The only city among the six with substantial population growth was Washington, D.C., which also happened to be the only city with a murder rate that has dropped significantly in recent years. According to CityLab, “In Washington, and to a lesser extent, in Richmond, the increase in population has corresponded roughly with a decrease in crime.”

Furthering the idea that there is a relationship between crime and population change, research published in the Review of Economics and Statistics reported that “each additional reported crime is associated with a roughly one-person decline in city population.” The article, titled “Crime, Urban Flight, and the Consequences for Cities,” also found that “almost all of the crime-related population decline is attributable to increased outmigration rather than a decrease in arrivals.” While the City of Chicago is included in this research as a major urban area, data about the specific relationship between increasing crime and decreasing population in the city is inconclusive due to the aggregate nature of the analysis.
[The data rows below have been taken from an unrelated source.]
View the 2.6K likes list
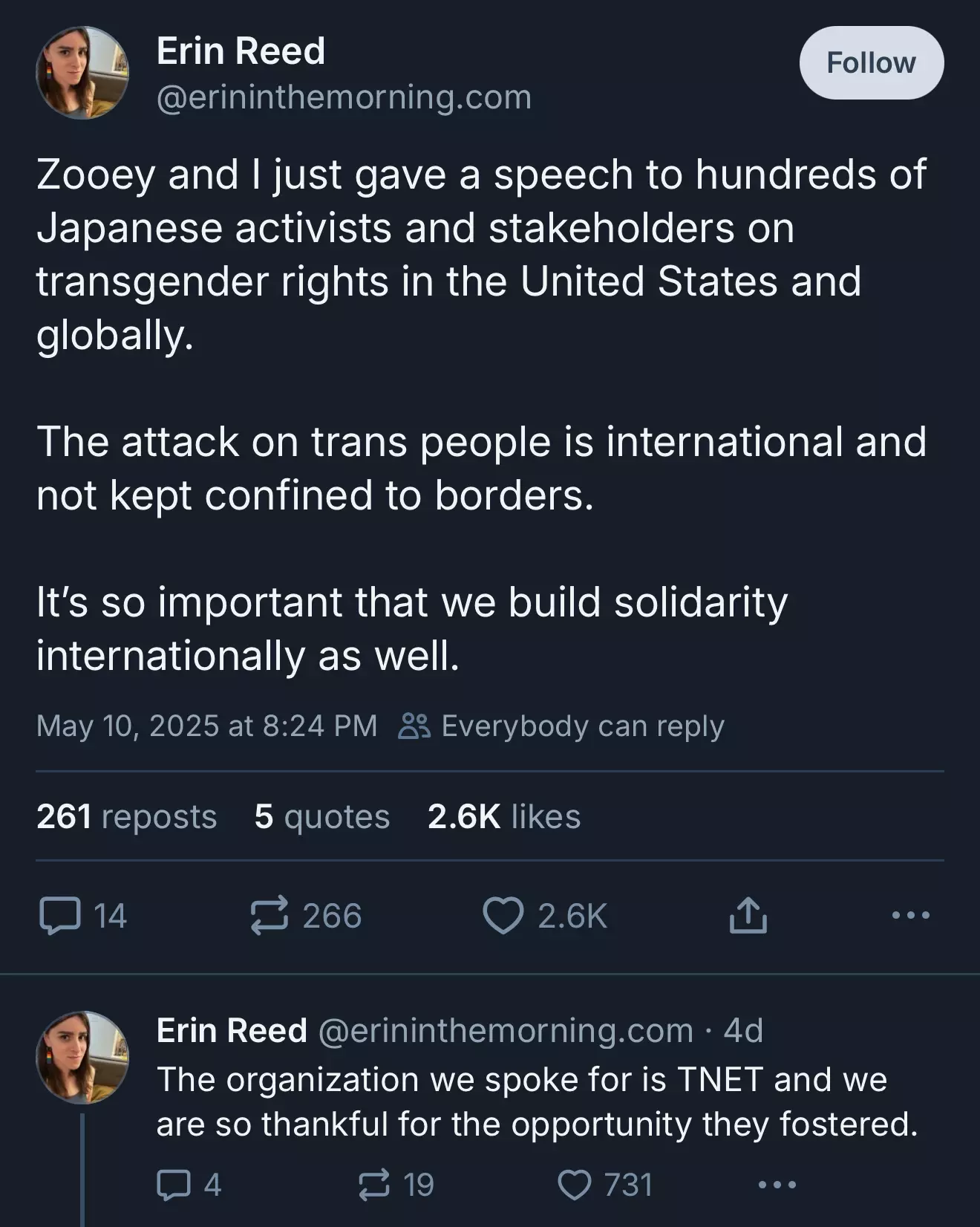The height and width of the screenshot is (1227, 980). 504,816
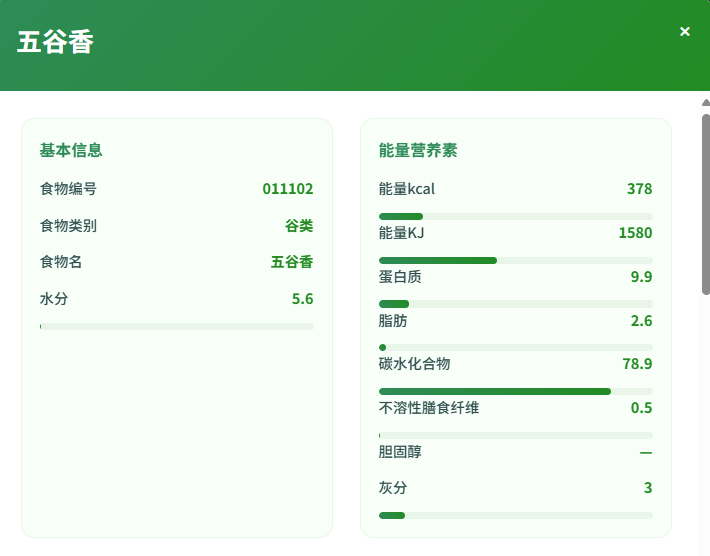The image size is (710, 556).
Task: Click the 蛋白质 progress bar
Action: 515,304
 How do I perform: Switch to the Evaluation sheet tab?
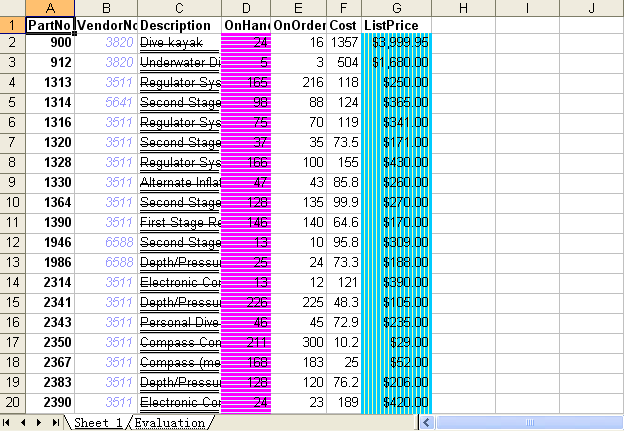click(x=169, y=423)
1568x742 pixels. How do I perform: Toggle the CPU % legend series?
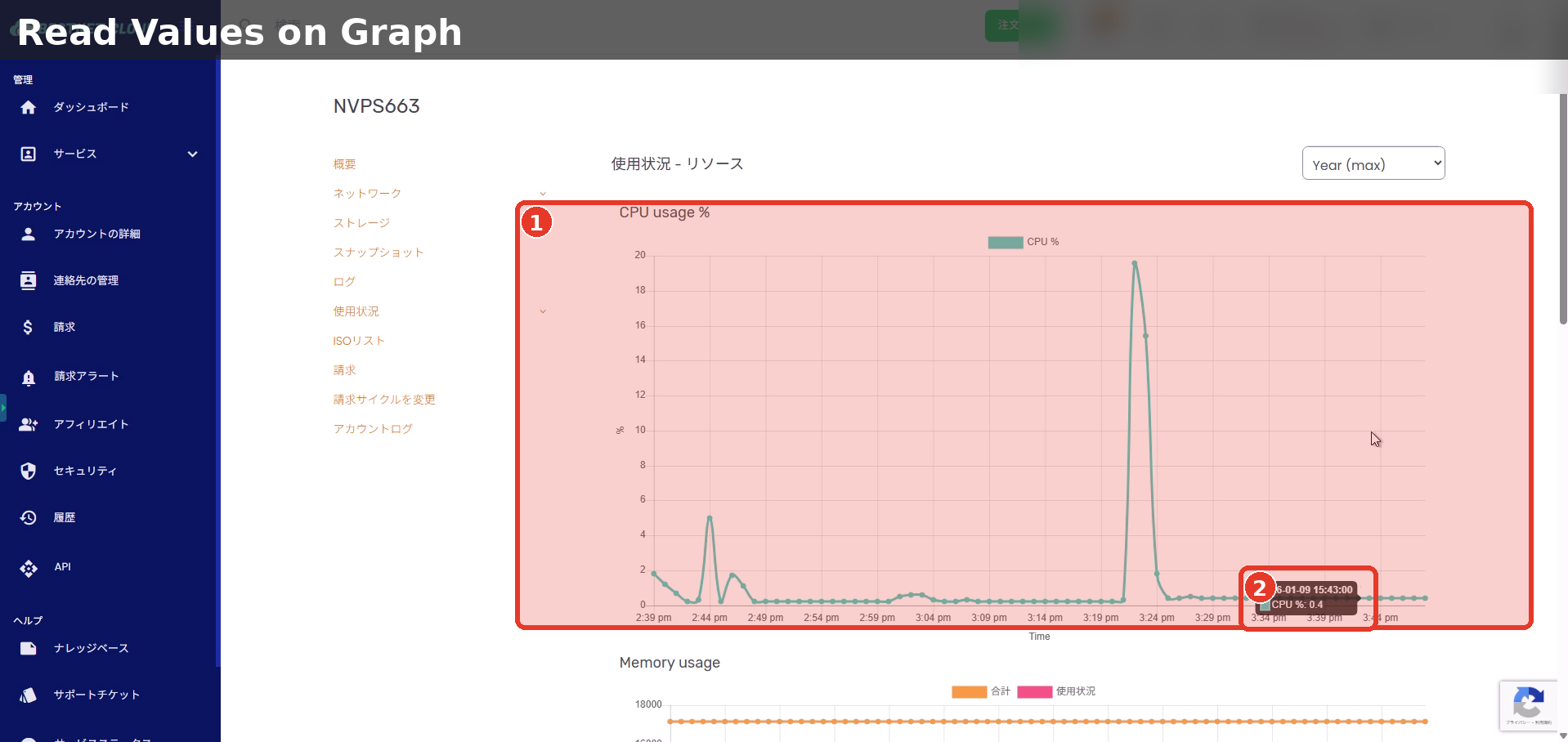[1022, 242]
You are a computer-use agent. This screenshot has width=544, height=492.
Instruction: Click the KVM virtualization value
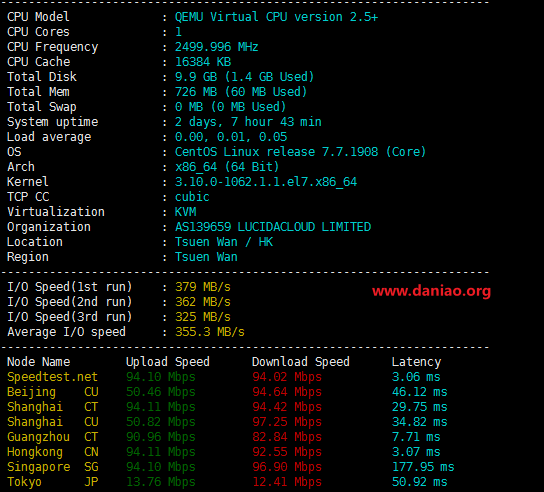pos(186,212)
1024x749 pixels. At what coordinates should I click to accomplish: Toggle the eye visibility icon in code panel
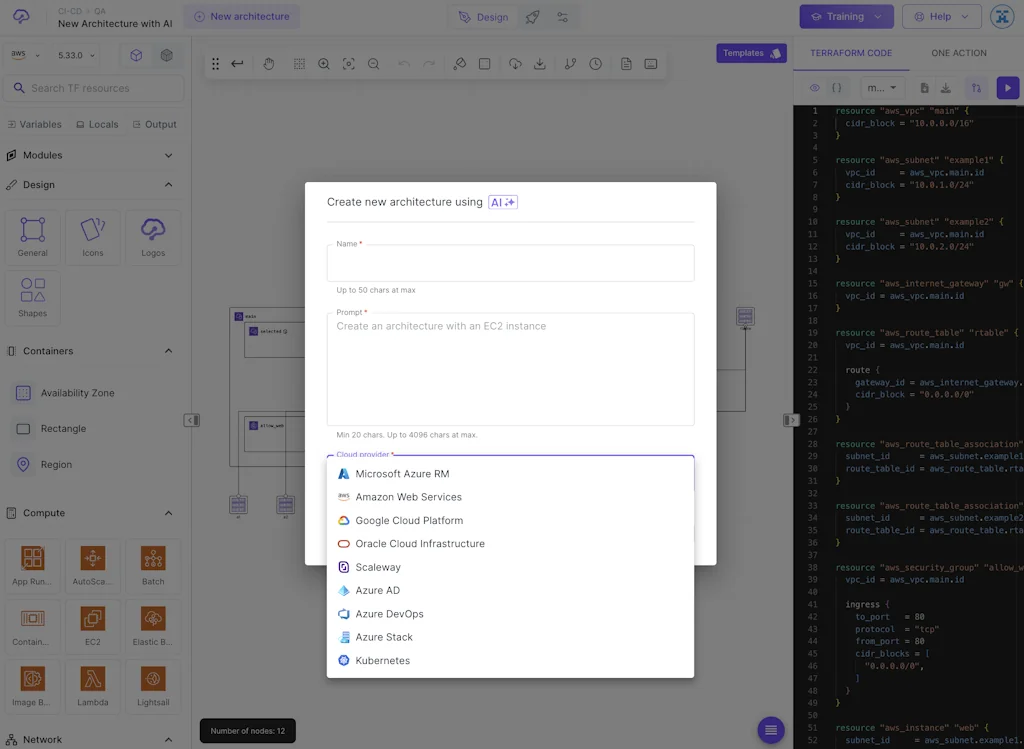(814, 88)
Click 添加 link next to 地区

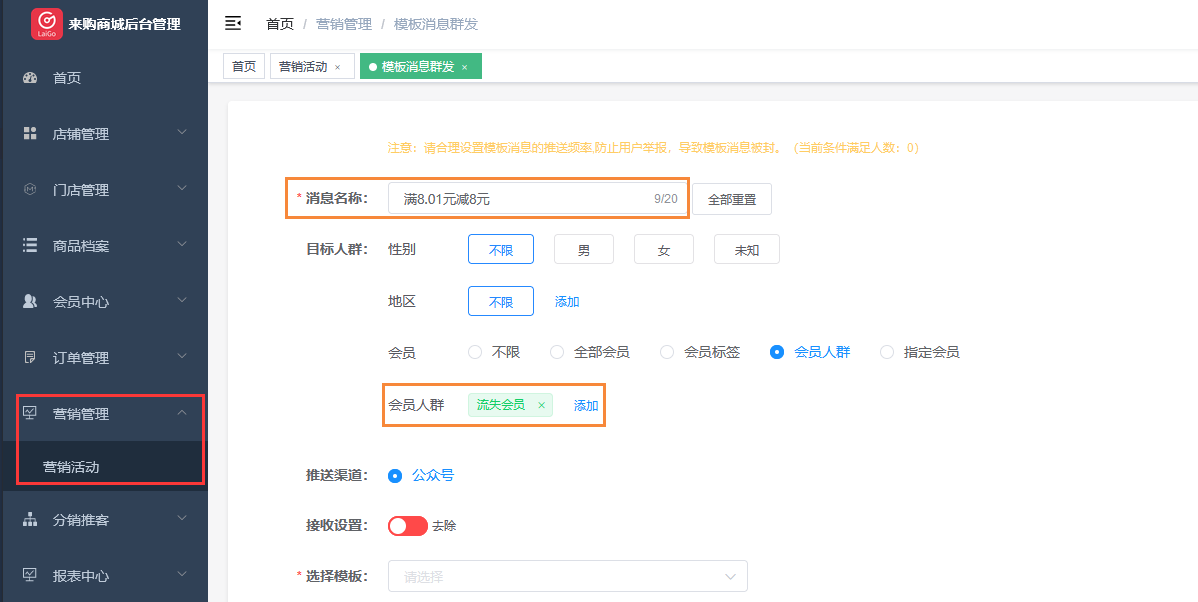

So it’s not quite clear from the maps whether homicides influence population change and, if so, how quickly. Still, it could be vital to the future of some Chicago communities to learn more about any relationship between the two phenomena as city and community leaders continue to grapple with ways to stop the violence while also rebuilding these communities to attract investment and to improve the quality of life for residents.

This year’s dramatic surge in homicides and shootings underscores the need to understand and resolve the underlying issues of the depopulation and violent crime. The city is on pace to record more than 700 homicides in 2016, which would result in its highest homicide total and homicide rate in nearly two decades. If homicides indeed drive or at a minimum influence depopulation and disinvestment, many struggling communities on the city’s South and West sides could be in store for many bleak years ahead.

We’ll continue to examine the issue in an upcoming installment by looking at population change and homicides in Chicago during the 1990s, considered to be the most violent decade in the city’s history.